What is being asked: Make an exact copy of every record that follows.

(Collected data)
________________________________________

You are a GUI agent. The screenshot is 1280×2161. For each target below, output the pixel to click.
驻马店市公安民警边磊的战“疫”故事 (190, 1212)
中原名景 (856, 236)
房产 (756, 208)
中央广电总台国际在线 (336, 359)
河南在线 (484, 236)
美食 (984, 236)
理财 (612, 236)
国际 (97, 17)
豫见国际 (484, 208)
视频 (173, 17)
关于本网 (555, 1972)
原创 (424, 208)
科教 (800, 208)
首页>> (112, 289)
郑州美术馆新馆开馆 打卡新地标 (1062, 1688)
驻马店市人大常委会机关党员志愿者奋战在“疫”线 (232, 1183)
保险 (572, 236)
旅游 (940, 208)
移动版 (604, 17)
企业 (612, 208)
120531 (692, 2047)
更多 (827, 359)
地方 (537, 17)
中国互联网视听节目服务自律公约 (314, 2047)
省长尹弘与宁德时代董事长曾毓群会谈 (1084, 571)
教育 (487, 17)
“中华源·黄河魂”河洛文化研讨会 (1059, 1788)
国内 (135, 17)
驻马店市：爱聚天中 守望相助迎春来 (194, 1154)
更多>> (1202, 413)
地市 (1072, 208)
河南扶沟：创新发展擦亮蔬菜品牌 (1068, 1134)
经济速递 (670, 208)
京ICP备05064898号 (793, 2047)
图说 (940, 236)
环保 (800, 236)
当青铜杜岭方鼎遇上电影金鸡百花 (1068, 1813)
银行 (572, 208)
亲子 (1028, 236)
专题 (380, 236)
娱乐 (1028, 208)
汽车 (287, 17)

________________________________________

Finished exercise:
You are a GUI agent. The screenshot is 1280×2161. For each target below, output the pixel to click.
驻马店市公安民警边磊的战“疫”故事 (190, 1212)
中原名景 (856, 236)
房产 (756, 208)
中央广电总台国际在线 (336, 359)
河南在线 (484, 236)
美食 (984, 236)
理财 (612, 236)
国际 (97, 17)
豫见国际 (484, 208)
视频 (173, 17)
关于本网 (555, 1972)
原创 (424, 208)
科教 (800, 208)
首页>> (112, 289)
郑州美术馆新馆开馆 打卡新地标 (1062, 1688)
驻马店市人大常委会机关党员志愿者奋战在“疫”线 (232, 1183)
保险 (572, 236)
旅游 (940, 208)
移动版 (604, 17)
企业 (612, 208)
120531 (692, 2047)
更多 (827, 359)
地方 (537, 17)
中国互联网视听节目服务自律公约 (314, 2047)
省长尹弘与宁德时代董事长曾毓群会谈 (1084, 571)
教育 (487, 17)
“中华源·黄河魂”河洛文化研讨会 (1059, 1788)
国内 (135, 17)
驻马店市：爱聚天中 守望相助迎春来 (194, 1154)
更多>> (1202, 413)
地市 (1072, 208)
河南扶沟：创新发展擦亮蔬菜品牌 (1068, 1134)
经济速递 (670, 208)
京ICP备05064898号 (793, 2047)
图说 (940, 236)
环保 (800, 236)
当青铜杜岭方鼎遇上电影金鸡百花 (1068, 1813)
银行 (572, 208)
亲子 (1028, 236)
专题 (380, 236)
娱乐 (1028, 208)
汽车 (287, 17)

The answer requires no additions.